The automatic feed blocking mechanisms are not currently clever enough to anticipate the impact that future flushes will have based on the already fed data. We should ideally look at the ratio of host memory to disk and automatically derive a reasonable default block threshold based on this—it is clear that the default limits are not appropriate for high memory + low disk setups.

buinauskas commented 2 weeks ago

I have to admit that our test hardware is quite unusual, but we have to deal with what we got. It's good that we discovered it in such circumstances.

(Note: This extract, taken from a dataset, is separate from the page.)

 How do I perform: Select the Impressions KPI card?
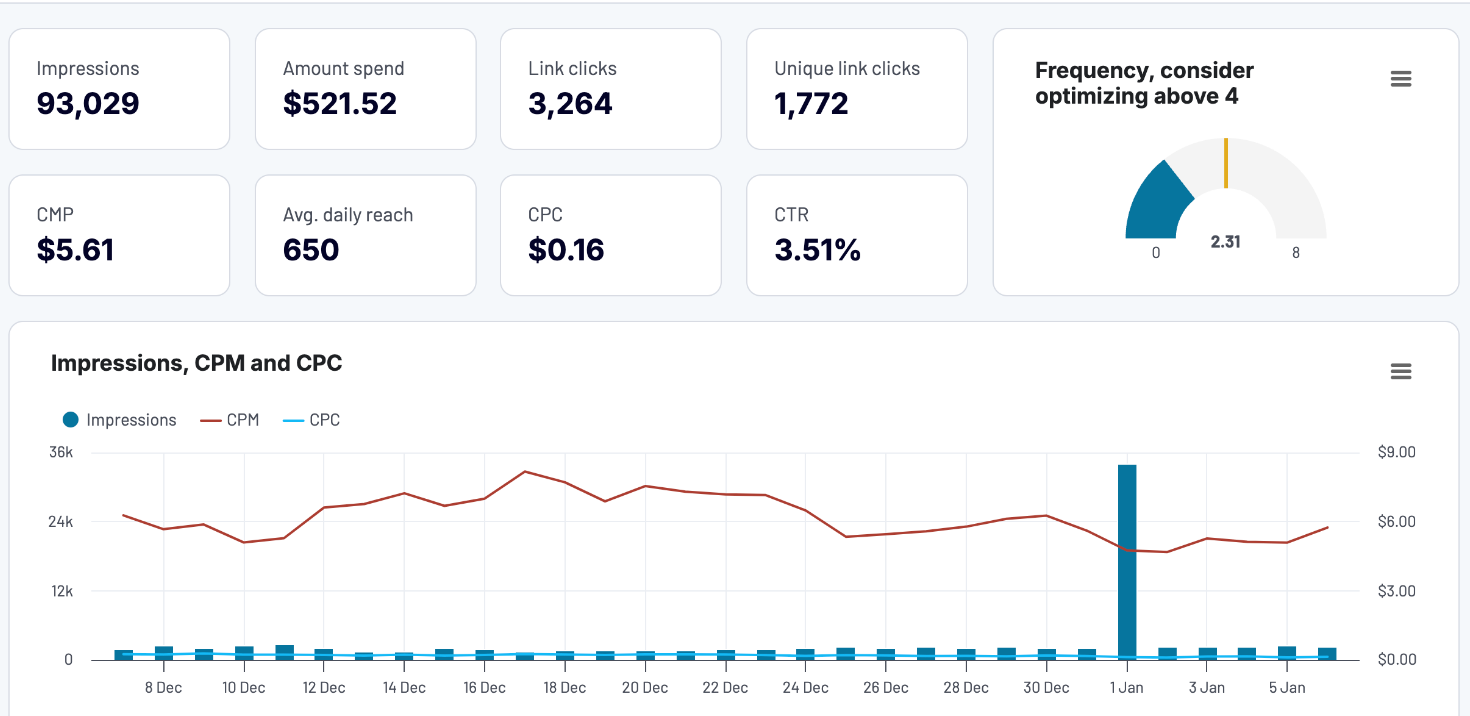coord(119,89)
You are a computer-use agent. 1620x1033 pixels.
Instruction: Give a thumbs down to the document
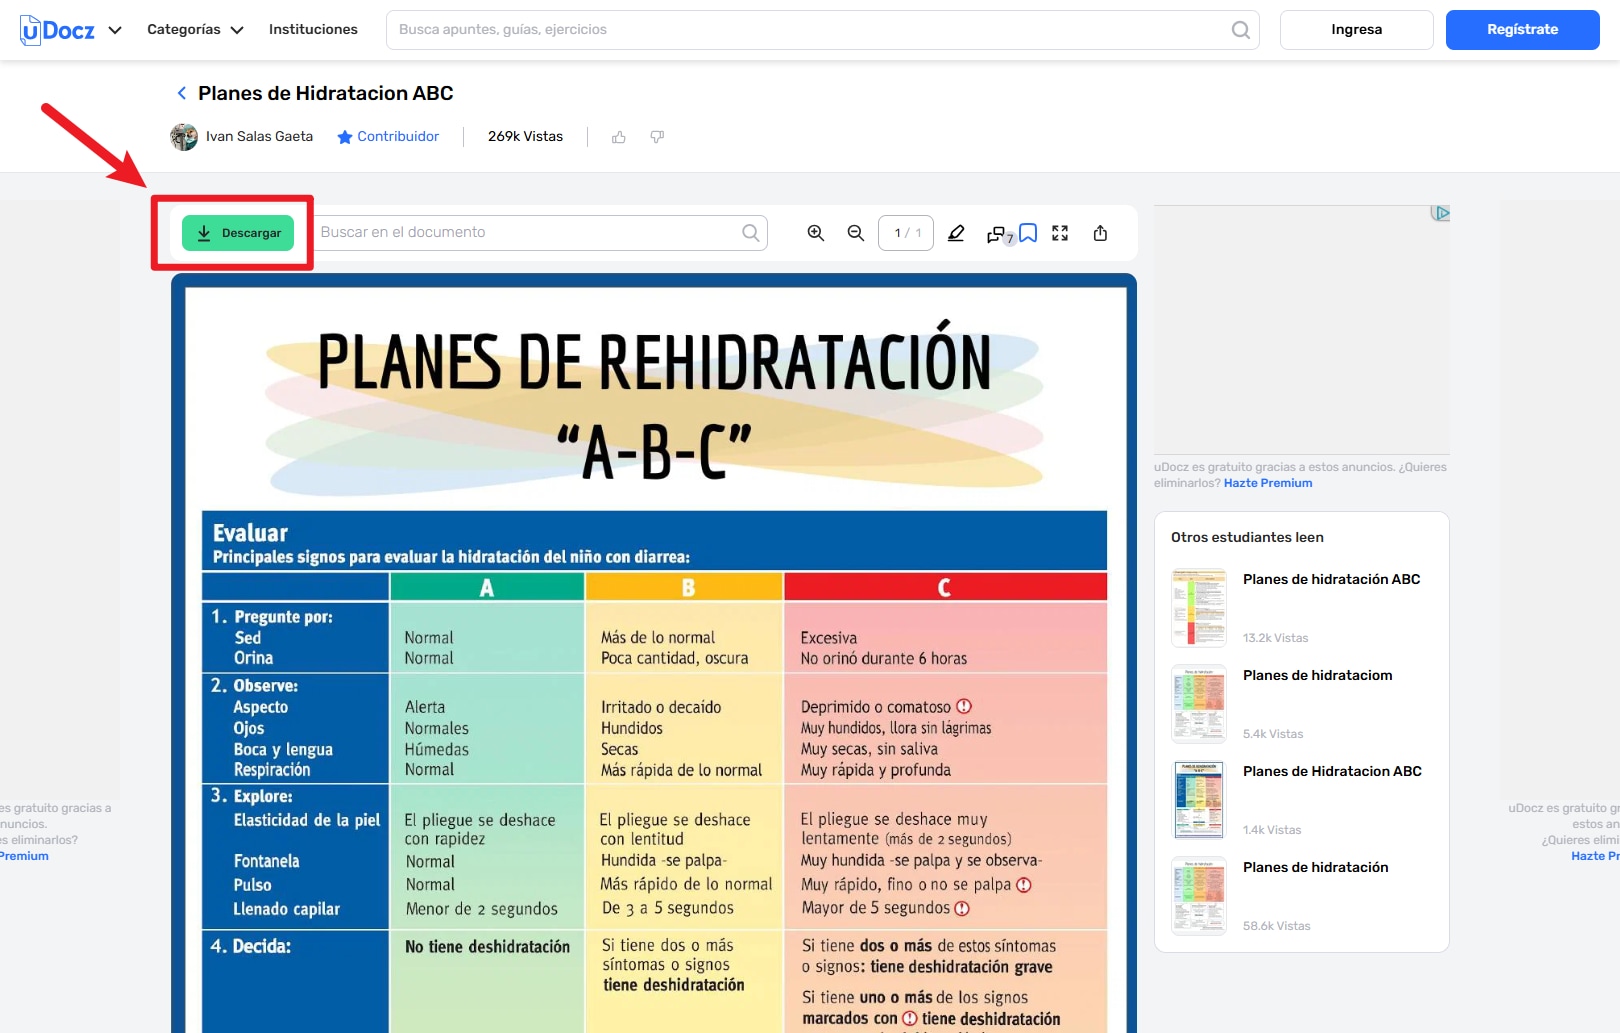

As a general rule, it is recommended to have a disk size of at least 3x that of the memory size to avoid resource constraints during flushing and compactions.

We'll keep that in mind.

We have now reduced our test dataset size and are happy to know what caused the problem. Should the issue be left open? It does seem like a bug for a rare edge case and not of a huge importance due to likeliness to happen.

vekterli commented 1 week ago

Should the issue be left open? It does seem like a bug for a rare edge case and not of a huge importance due to likeliness to happen.

I'm leaving the issue open for now, as it'd be a good thing to detect and at least warn about.